Anyway, I have strong feels about Chiari and chronic pain.
It’s chiari awareness month and I’ve been lacking on all the posts I promised myself I’d upload. Never heard of chiari? Chances are, neither has your doctor. It is an incredibly rare neurological disease that has no cure, only painful and expensive surgeries that may or may not relieve the suffering. There’s an extensive list of symptoms that vary from patient to patient. Chiari malformation is like a box of chocolates, you never know what you’re going to get. - I often have migraines, more often than people realize. I don’t really mention them unless I rate the pain at a 7 or higher. - My limbs go numb easily, much like the sensation of your arm or leg falling asleep. This is a daily occurrence and often takes a couple hours to completely go away. - I’m easily exhausted. People who have a chronic illness are sometimes referred to as spoonies. The spoon theory is a metaphor for measuring energy. I only have so many spoons per day. If I use all of my spoons during work, I don’t have any spoons to get any of my chores at home done. This is often written off as laziness. - Continuous rash outbreaks (which is also a symptom of my bleeding disorder and nickel allergy, it’s hard to tell which is the cause at any given time). I’ve had the same two painful rashes on my hips/stomach for months. - I have severe back problems. A couple of summers ago, my back seized up and I had to call my mother, through hysterical tears, to pick me up from work because I couldn’t even drive. I was bed ridden for almost two weeks. From time to time, my back will still seize up and freeze my body for a moment before I can move again. Those are just a few symptoms I deal with on a regular basis, and they’ve gotten worse over the years. As a teenager, I told my mom I felt pretty lucky that my symptoms weren’t as bad as the stories I read about online. She reminded me that most symptoms reach their severity in the person’s early 20s. I was 22 when I started losing the feeling my limbs and noticed a significant decrease in my energy levels. — You can visit ConquerChiari.com for more information!
I just wanted to share this because it’s super important. MS research is funded each year with over ten times the amount of money Conquer Chiari has been given to research Chiari since the organisation’s inception.
Chiari was first discovered in 1883, and yet we still know so little about it, and so few people know it even exists. It affects 1 in 400 people, so more people than MS does (about 1 in 600), and yet a study last year revealed only 158 medical publications in the US National Library of Medicine mention Chiari, compared to almost 4000 about MS.
I’ve been given a really amazing prize to raffle or auction off to raise money for Conquer Chiari, and I can’t talk a whole lot about it just yet, but I just want people to know exactly why this is so important. It would make so much of a difference to have enough money to fund as much research as necessary to really understand this condition.
A Favour to ask of the Chiari community
Hey everyone, I’ve got a favour to ask of anyone willing to do it.
I am setting up to do a raffle to raise money and awareness for Conquer Chiari. The top prize is a Lord of the Rings boxset worth $600 that’s been signed by a couple of the actors, and I’ve got runner up prizes of a series of art and film books donated by Weta.
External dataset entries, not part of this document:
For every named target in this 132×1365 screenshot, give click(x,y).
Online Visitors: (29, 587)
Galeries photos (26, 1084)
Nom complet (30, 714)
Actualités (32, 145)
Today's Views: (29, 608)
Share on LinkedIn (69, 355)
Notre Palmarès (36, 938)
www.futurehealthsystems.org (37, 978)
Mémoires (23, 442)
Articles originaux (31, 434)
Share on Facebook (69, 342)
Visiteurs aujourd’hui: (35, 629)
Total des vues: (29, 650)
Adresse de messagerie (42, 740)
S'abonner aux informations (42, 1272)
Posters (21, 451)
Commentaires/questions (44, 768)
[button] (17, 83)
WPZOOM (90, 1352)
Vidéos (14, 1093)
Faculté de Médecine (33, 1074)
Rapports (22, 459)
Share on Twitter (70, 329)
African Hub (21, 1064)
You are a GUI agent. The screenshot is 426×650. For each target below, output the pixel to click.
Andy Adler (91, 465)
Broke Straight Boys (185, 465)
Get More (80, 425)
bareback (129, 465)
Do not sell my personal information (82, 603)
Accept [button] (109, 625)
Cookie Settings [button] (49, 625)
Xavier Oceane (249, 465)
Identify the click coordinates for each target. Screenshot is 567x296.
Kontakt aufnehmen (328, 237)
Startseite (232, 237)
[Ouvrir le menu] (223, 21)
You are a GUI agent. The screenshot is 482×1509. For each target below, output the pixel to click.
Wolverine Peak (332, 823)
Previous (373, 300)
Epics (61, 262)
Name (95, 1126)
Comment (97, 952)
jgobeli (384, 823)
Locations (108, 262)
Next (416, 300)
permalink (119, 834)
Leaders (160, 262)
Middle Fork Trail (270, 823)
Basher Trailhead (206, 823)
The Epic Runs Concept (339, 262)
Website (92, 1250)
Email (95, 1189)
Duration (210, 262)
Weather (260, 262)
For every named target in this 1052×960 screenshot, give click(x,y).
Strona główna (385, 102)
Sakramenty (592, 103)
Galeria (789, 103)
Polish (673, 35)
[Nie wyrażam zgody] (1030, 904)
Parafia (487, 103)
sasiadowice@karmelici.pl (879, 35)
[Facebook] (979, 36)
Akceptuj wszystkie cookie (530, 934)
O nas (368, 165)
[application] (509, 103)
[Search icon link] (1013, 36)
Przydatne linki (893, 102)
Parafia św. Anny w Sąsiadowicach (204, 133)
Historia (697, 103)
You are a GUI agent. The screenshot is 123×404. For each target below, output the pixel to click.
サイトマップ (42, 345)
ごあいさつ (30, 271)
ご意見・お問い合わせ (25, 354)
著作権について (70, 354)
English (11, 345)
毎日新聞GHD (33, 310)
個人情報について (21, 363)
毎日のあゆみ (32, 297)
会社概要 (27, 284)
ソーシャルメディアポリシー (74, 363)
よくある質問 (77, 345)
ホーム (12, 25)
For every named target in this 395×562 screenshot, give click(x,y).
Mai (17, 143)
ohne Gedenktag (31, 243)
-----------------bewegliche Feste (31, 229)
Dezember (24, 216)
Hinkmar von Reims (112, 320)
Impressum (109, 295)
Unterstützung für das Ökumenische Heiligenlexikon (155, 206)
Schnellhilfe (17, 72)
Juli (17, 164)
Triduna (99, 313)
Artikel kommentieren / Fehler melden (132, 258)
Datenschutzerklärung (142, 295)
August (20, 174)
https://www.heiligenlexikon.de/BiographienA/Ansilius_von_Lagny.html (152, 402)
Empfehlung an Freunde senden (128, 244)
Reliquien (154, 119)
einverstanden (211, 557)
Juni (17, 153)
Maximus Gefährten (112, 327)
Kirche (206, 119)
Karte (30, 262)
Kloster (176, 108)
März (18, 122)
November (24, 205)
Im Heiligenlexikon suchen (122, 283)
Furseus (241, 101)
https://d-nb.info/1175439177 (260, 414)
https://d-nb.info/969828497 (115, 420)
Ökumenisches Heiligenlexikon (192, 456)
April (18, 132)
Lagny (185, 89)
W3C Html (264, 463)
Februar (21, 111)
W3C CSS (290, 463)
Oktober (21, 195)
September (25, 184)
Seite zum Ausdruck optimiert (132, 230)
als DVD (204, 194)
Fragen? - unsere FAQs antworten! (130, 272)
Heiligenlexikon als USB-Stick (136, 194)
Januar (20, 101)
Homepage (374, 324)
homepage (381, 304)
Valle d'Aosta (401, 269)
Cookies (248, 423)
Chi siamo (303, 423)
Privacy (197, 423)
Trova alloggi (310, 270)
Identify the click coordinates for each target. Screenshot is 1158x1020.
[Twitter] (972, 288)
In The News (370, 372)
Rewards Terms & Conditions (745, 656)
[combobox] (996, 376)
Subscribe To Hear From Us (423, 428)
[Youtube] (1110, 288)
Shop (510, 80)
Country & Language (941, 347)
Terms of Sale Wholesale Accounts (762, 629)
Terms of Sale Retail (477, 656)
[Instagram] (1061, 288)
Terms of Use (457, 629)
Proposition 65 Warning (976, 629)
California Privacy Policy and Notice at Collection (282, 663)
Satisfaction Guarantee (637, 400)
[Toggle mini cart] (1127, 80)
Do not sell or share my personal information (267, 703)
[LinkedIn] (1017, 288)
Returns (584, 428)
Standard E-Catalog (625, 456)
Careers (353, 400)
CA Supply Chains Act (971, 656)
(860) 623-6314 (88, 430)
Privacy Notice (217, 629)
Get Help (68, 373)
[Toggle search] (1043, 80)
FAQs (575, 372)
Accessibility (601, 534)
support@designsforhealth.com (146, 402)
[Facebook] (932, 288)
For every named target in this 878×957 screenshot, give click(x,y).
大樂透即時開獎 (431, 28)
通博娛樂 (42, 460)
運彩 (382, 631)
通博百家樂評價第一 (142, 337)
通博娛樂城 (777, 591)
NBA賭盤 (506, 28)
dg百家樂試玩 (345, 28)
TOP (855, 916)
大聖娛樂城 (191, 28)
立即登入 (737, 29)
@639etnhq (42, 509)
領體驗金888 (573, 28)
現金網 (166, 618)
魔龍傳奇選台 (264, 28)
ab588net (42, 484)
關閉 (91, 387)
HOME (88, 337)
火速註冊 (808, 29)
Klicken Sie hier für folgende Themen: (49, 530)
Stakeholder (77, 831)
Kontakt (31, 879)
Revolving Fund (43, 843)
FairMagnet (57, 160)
I’m going to be running a crowdfunding campaign alongside the raffle to raise the money, and I’ll be having different tiers with perks to encourage people to donate more - at the moment these include things like thank you letters, postcards from LotR filming locations in New Zealand, and watercolour paintings by me. The more perks there are, the easier it will be to encourage people to donate even more - so I’m hoping that anyone out there who makes Chiari-related products (t-shirts, jewellery, keyrings, stickers, etc.) might be willing to donate some of their products to be used as perks.
I’d want to know the maximum amount of them you’d be willing to donate (for example, I’m planning on having 30 watercolour paintings available) and then you could either send them all at once to me to send out when the campaign is done, or I could pass on the names and addresses of the people who have chosen them to you to send them out individually yourself.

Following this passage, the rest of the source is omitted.